# Assignment
Find the line containing "981x713 pixels." in the listing below. Repeat it exactly, along with each following line up to and including the one containing "Task: Click the Girona team crest".

# Provided material

■ ■ ■ ■

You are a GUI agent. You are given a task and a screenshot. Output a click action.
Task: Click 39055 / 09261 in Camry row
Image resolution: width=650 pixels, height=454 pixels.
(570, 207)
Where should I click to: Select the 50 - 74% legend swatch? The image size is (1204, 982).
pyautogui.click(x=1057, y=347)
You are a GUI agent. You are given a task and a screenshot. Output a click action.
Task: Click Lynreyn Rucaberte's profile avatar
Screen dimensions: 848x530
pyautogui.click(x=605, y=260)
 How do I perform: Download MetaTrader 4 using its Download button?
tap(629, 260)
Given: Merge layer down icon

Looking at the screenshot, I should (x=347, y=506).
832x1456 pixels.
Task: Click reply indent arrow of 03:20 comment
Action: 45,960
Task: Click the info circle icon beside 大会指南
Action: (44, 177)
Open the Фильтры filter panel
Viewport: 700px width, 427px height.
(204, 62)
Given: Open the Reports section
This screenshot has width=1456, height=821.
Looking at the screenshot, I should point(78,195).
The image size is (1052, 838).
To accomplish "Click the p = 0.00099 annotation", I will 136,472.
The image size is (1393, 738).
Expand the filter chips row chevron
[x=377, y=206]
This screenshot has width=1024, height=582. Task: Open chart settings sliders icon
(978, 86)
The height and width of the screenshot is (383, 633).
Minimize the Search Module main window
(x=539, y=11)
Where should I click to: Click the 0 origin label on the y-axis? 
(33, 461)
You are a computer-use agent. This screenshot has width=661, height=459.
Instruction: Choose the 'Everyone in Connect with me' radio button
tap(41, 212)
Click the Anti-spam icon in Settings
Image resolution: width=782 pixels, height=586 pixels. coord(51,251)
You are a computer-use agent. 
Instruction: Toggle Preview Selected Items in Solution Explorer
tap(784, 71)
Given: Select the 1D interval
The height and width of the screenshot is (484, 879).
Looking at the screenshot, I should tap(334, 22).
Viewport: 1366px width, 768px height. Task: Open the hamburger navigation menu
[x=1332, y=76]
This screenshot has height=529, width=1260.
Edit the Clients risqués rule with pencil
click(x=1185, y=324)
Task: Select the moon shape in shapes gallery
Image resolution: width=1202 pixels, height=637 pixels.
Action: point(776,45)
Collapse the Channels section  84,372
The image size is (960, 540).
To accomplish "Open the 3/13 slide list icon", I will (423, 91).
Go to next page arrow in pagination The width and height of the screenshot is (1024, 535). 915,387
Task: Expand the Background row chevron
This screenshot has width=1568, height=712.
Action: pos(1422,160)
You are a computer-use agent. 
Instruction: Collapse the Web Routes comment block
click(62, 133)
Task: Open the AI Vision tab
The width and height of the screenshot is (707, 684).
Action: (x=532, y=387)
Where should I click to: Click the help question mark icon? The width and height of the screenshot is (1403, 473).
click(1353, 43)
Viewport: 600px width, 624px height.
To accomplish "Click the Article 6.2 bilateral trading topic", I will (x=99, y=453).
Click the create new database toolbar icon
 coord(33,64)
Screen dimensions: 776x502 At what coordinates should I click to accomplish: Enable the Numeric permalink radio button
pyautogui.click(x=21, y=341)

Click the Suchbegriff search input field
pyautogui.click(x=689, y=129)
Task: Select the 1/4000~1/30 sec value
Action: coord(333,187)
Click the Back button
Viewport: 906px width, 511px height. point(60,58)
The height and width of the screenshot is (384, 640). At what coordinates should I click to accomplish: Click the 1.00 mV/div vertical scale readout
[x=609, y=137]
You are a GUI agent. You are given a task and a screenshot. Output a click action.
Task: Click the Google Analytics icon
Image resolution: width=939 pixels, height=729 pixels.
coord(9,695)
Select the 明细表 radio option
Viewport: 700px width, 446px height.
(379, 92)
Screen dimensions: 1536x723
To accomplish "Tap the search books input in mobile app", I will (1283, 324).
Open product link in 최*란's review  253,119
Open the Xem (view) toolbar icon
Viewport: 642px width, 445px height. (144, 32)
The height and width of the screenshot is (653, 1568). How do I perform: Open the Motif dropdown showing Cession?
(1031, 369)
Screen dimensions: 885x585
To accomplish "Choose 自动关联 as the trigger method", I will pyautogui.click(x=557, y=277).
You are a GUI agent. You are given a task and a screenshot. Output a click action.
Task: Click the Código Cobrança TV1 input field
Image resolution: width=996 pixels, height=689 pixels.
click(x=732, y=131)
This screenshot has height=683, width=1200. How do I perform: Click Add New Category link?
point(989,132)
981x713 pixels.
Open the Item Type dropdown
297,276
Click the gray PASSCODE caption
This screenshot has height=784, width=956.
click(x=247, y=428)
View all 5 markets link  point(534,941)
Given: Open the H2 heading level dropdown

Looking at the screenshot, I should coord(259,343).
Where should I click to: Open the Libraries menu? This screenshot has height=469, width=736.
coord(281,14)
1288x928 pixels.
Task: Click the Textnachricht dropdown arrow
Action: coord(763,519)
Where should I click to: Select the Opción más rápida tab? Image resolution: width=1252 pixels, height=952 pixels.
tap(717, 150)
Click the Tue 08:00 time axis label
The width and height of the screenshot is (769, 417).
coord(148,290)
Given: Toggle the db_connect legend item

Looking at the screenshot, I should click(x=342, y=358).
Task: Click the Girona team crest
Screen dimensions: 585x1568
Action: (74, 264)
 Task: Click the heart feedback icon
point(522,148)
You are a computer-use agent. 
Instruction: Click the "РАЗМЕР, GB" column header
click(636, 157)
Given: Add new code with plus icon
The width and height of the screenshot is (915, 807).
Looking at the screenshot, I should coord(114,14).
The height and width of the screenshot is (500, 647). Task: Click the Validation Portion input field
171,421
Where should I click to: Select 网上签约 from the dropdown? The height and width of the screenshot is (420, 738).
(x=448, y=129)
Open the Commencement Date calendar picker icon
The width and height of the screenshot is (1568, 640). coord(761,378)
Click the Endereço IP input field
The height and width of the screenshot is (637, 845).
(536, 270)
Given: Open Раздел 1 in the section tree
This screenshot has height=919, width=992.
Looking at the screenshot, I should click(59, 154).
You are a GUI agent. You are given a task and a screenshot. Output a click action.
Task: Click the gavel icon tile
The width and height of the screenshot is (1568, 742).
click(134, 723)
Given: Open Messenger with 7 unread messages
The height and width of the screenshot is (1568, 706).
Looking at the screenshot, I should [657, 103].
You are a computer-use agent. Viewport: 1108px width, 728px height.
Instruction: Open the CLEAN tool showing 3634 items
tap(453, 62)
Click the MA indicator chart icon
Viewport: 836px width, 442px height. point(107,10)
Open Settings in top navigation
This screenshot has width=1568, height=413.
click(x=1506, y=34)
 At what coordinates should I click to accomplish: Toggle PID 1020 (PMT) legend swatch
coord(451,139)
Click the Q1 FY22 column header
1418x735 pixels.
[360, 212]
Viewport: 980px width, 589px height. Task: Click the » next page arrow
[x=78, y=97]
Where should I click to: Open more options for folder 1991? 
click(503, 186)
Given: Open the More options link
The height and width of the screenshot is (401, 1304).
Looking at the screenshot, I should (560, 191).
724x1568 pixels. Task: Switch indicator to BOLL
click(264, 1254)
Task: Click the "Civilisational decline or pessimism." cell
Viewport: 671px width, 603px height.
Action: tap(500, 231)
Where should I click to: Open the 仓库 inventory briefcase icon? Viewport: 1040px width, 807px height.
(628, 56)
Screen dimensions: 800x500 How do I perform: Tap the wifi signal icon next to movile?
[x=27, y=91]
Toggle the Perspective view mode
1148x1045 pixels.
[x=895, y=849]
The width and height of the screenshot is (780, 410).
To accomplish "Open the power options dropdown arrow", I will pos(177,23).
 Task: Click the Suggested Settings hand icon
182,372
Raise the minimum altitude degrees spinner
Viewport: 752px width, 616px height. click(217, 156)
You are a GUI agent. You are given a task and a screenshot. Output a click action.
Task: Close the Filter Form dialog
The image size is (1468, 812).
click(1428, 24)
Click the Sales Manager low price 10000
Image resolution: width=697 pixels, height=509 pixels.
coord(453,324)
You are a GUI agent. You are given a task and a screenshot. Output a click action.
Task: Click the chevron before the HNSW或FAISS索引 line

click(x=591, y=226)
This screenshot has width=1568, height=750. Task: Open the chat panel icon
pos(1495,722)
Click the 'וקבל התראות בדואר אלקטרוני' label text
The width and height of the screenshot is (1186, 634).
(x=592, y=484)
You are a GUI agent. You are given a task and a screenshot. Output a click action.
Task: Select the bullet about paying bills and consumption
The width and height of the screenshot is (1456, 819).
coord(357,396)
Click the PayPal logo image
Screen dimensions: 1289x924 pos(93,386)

■ ■ ■ ■

# Solution for this exercise
981x713 pixels.
Open the Item Type dropdown
297,276
Click the gray PASSCODE caption
This screenshot has height=784, width=956.
click(x=247, y=428)
View all 5 markets link  point(534,941)
Given: Open the H2 heading level dropdown

Looking at the screenshot, I should coord(259,343).
Where should I click to: Open the Libraries menu? This screenshot has height=469, width=736.
coord(281,14)
1288x928 pixels.
Task: Click the Textnachricht dropdown arrow
Action: coord(763,519)
Where should I click to: Select the Opción más rápida tab? Image resolution: width=1252 pixels, height=952 pixels.
tap(717, 150)
Click the Tue 08:00 time axis label
The width and height of the screenshot is (769, 417).
coord(148,290)
Given: Toggle the db_connect legend item

Looking at the screenshot, I should click(x=342, y=358).
Task: Click the Girona team crest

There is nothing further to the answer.